O que o trabalhador pode fazer agora para não entrar 2027 no vermelho
A notícia difícil já foi dada. A boa é que ainda dá tempo de organizar o orçamento antes que o cenário aperte. Alguns movimentos práticos que fazem diferença:
1. Faça um raio-X honesto de todas as dívidas. Liste cada uma, com valor total, parcela mensal, taxa de juros e prazo restante. Sem isso, qualquer plano é chute.
2. Ataque primeiro a dívida mais cara. Cartão de crédito no rotativo e cheque especial cobram, em média, os maiores juros do mercado. Quitar essas duas categorias, mesmo que sobre pouco para outras, costuma ser o movimento financeiramente mais inteligente.
3. Considere trocar dívida cara por dívida barata. Aposentados e pensionistas do INSS, por exemplo, têm acesso ao empréstimo consignado, que tem juros muito menores que o rotativo do cartão. Trabalhadores com carteira assinada também podem recorrer ao consignado CLT em muitas empresas. A ideia não é criar mais dívida — é substituir uma cara por uma barata e conseguir respirar. Vale a regra de sempre: só faz sentido se a nova parcela couber no orçamento e a dívida antiga for realmente quitada.
4. Renegocie antes de atrasar. Bancos e lojas costumam oferecer condições melhores para quem procura antes de ficar inadimplente. Depois que o nome vai para o cadastro de negativados, a margem de negociação encolhe.
5. Reveja o que é gasto fixo x variável. Assinaturas, streamings, planos de celular, seguros, mensalidades — tudo isso pode e deve ser revisto pelo menos uma vez ao ano. Muita família descobre facilmente R$ 100 a R$ 300 mensais de gordura ao fazer essa varredura.

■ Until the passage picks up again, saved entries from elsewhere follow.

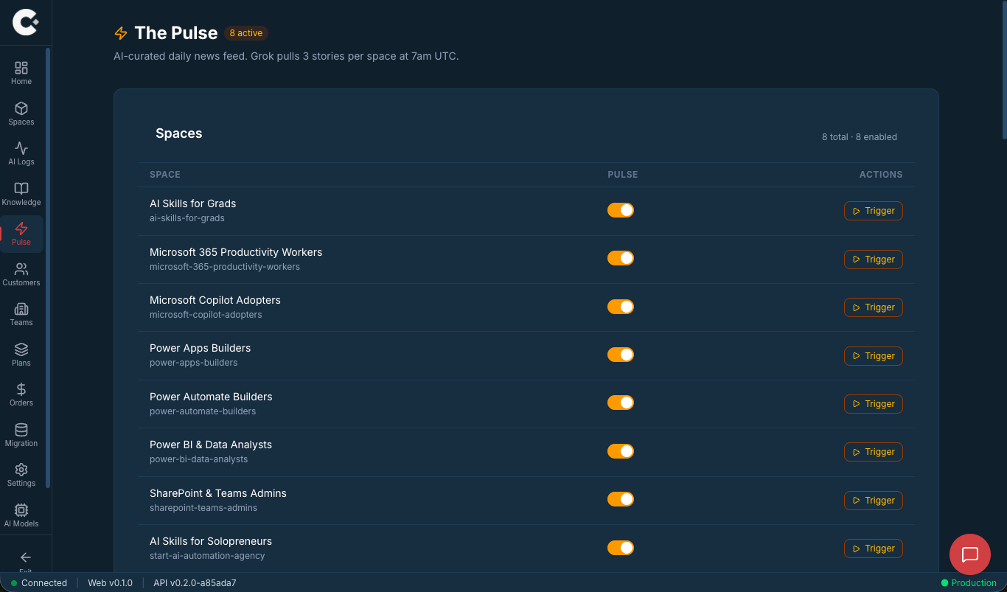Image resolution: width=1007 pixels, height=592 pixels.
Task: Disable Pulse for SharePoint & Teams Admins
Action: [621, 499]
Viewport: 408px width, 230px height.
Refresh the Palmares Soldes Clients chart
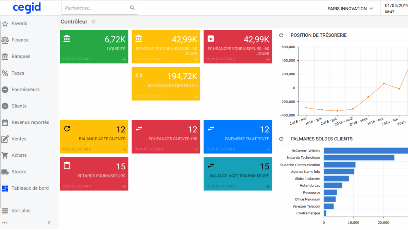281,139
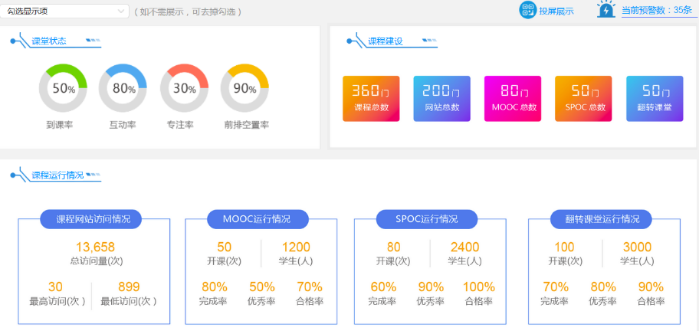
Task: Select the 课程网站访问情况 tab label
Action: pyautogui.click(x=94, y=219)
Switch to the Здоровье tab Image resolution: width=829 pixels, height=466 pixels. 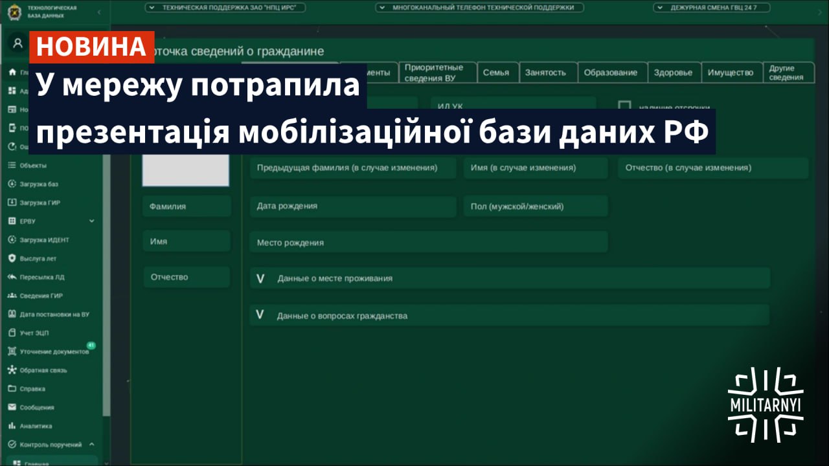673,72
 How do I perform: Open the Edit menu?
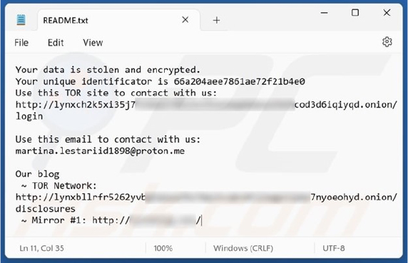pos(56,43)
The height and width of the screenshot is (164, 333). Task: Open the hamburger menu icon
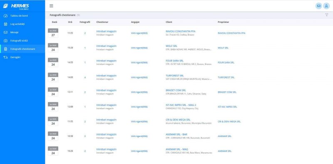[x=51, y=6]
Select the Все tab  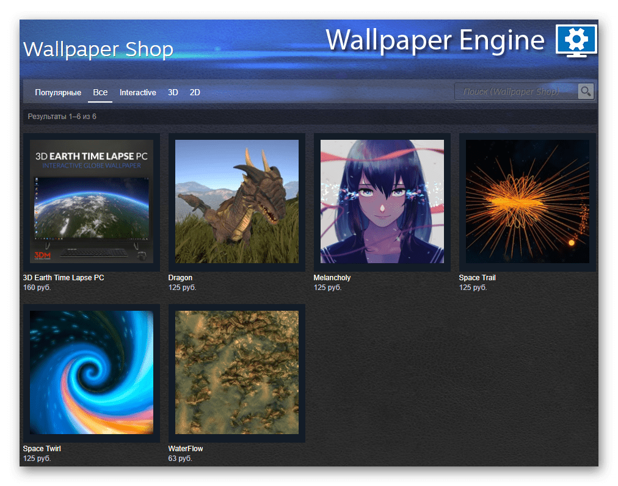[100, 93]
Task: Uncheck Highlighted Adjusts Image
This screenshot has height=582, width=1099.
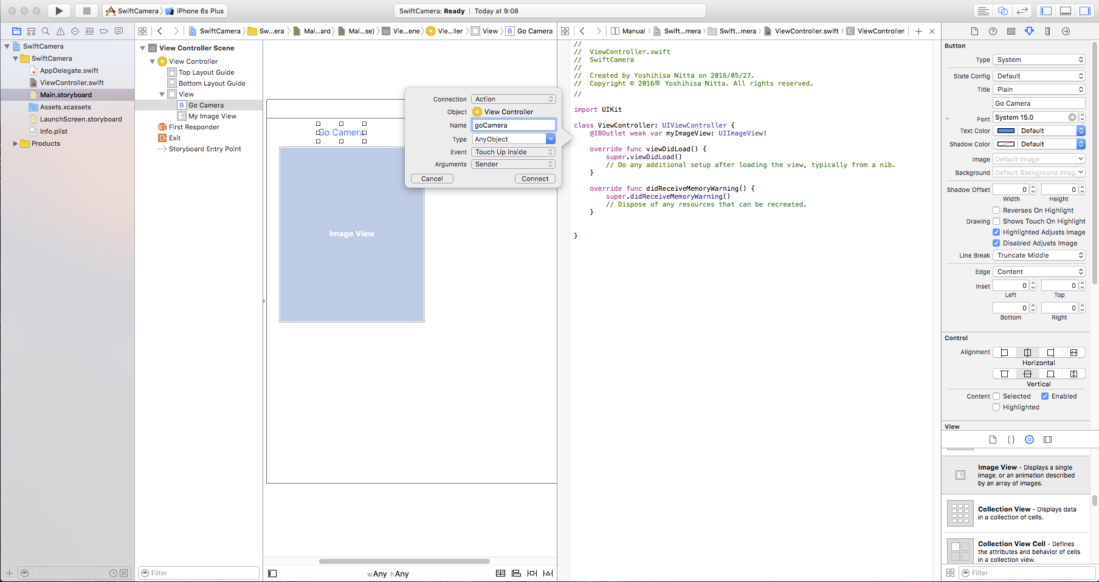Action: (x=996, y=232)
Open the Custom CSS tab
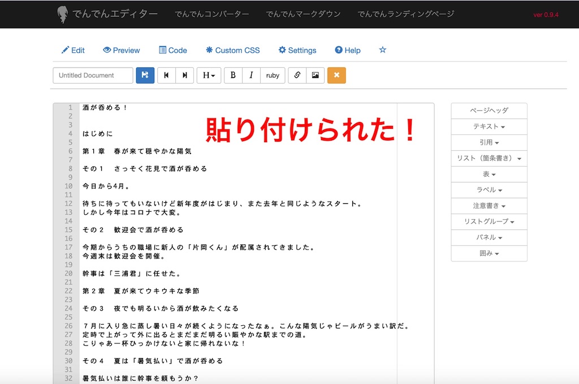The width and height of the screenshot is (579, 384). pyautogui.click(x=232, y=50)
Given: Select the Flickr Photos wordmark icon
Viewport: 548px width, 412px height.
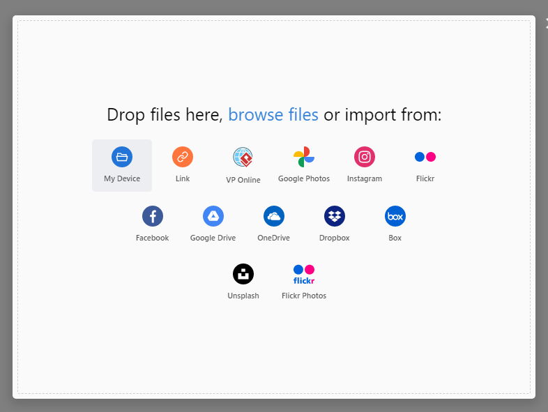Looking at the screenshot, I should (x=303, y=274).
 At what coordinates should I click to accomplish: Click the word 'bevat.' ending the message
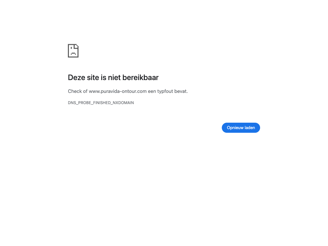pos(181,91)
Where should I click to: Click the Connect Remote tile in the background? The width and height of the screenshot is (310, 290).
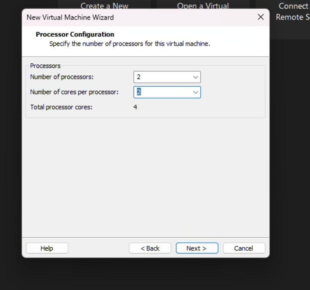(293, 12)
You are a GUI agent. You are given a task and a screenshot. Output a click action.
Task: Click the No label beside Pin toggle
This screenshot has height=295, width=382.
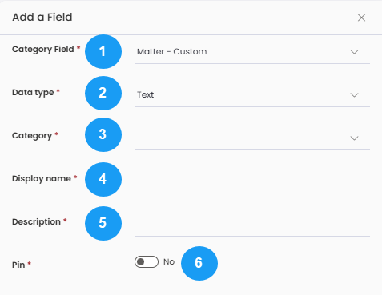tap(169, 262)
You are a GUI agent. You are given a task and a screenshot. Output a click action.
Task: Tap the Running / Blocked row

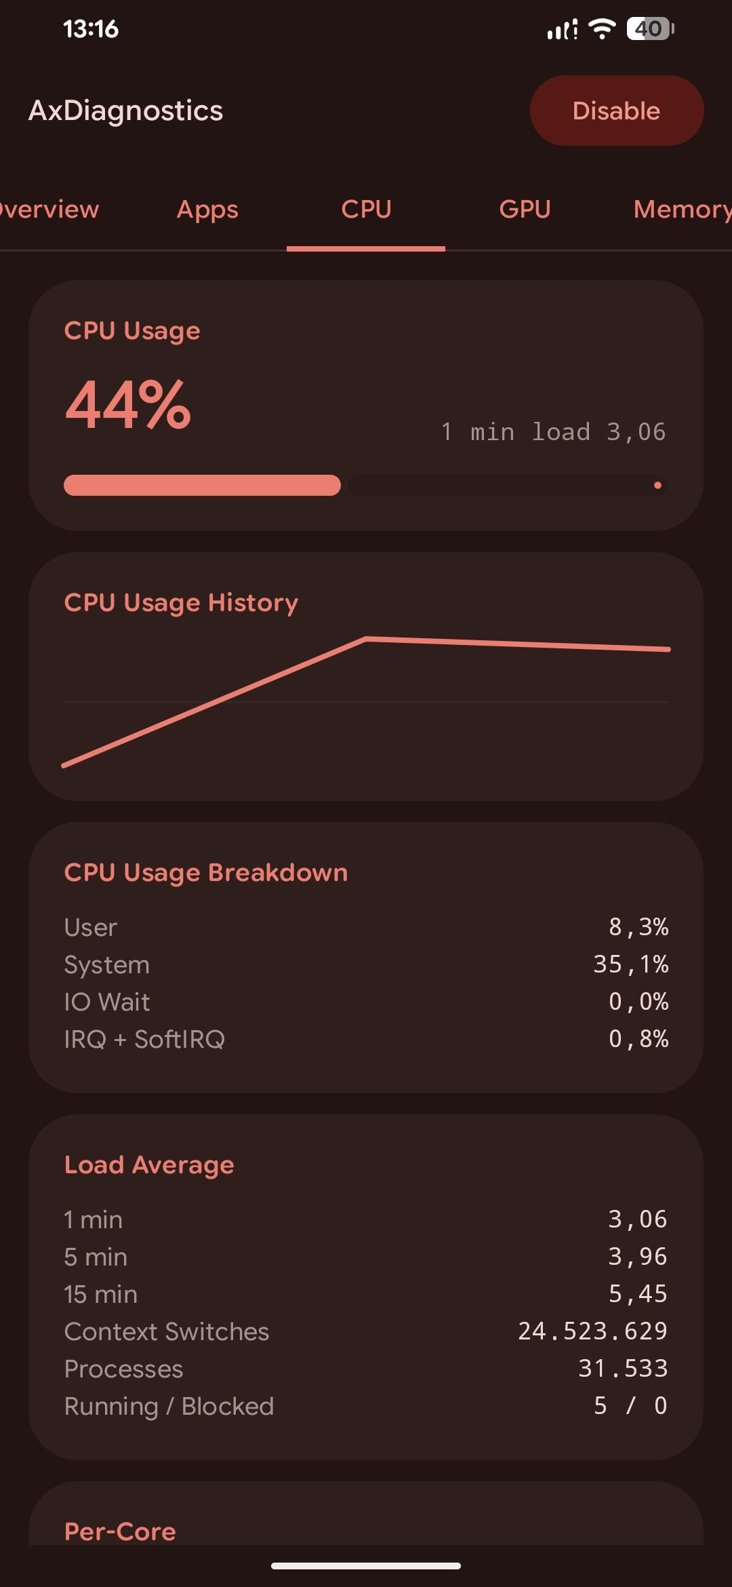tap(366, 1406)
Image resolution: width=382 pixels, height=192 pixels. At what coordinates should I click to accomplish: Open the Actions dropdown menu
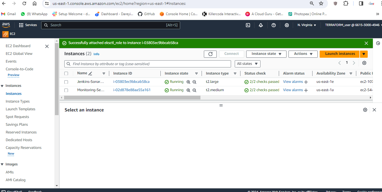[303, 54]
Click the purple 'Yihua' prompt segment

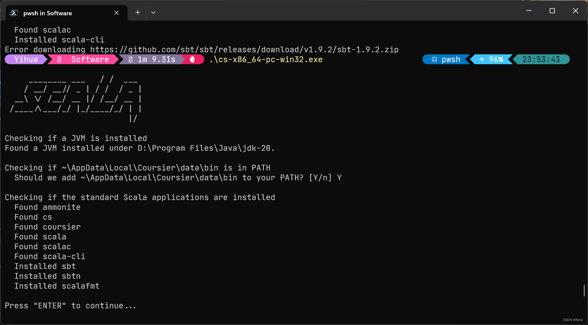point(26,59)
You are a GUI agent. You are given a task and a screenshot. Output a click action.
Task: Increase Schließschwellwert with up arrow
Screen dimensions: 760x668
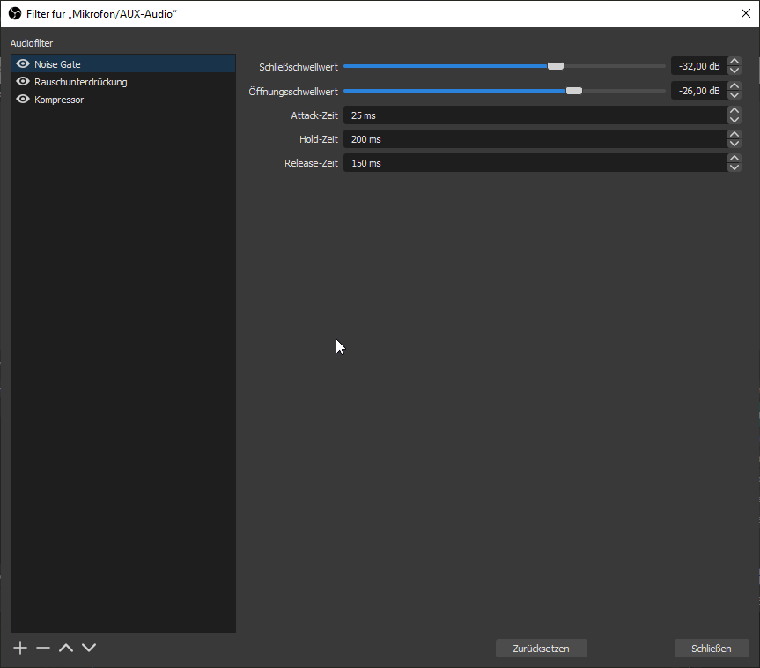point(734,62)
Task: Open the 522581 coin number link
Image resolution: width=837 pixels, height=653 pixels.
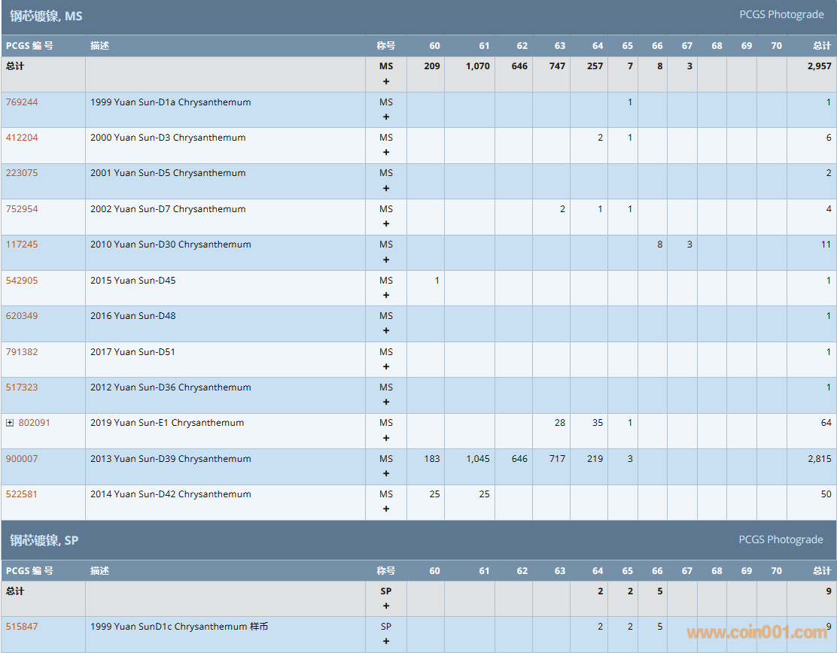Action: 22,494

6. Reforce a reserva de emergência, mesmo que pequena. Se 2027 vier de fato mais desafiador para o emprego, ter uma folga de um ou dois salários guardada faz toda a diferença entre atravessar o ano ou virar mais uma estatística de inadimplência.
Um 2027 mais duro é evitável no seu orçamento
O cenário macroeconômico não está no controle do trabalhador — mas o orçamento de casa está. A ressaca do consumo em 2027 é uma tendência que vem se desenhando, com endividamento recorde das famílias em 2026 e projeções de desaceleração já circulando entre economistas. Isso não é motivo para pânico, e sim para preparação.
Quem entra o ano que vem com dívidas caras quitadas ou trocadas por dívidas mais baratas, com o orçamento revisado e com alguma reserva no colchão, atravessa qualquer aperto muito melhor do que quem só vai perceber o problema quando a parcela não couber mais. O momento de agir é agora, enquanto ainda há folga para negociar e planejar. Depois, o custo de cada decisão fica mais alto.
Referências
- Folha de S.Paulo — Mercado, 08/08/2026: reportagem sobre endividamento recorde das famílias em 2026 e projeções de economistas para o consumo em 2027.
- Pesquisa de Endividamento e Inadimplência do Consumidor (PEIC), da Confederação Nacional do Comércio (CNC): indicador mensal sobre percentual de famílias endividadas e composição das dívidas (cartão de crédito, carnê e financiamento de veículos entre as principais).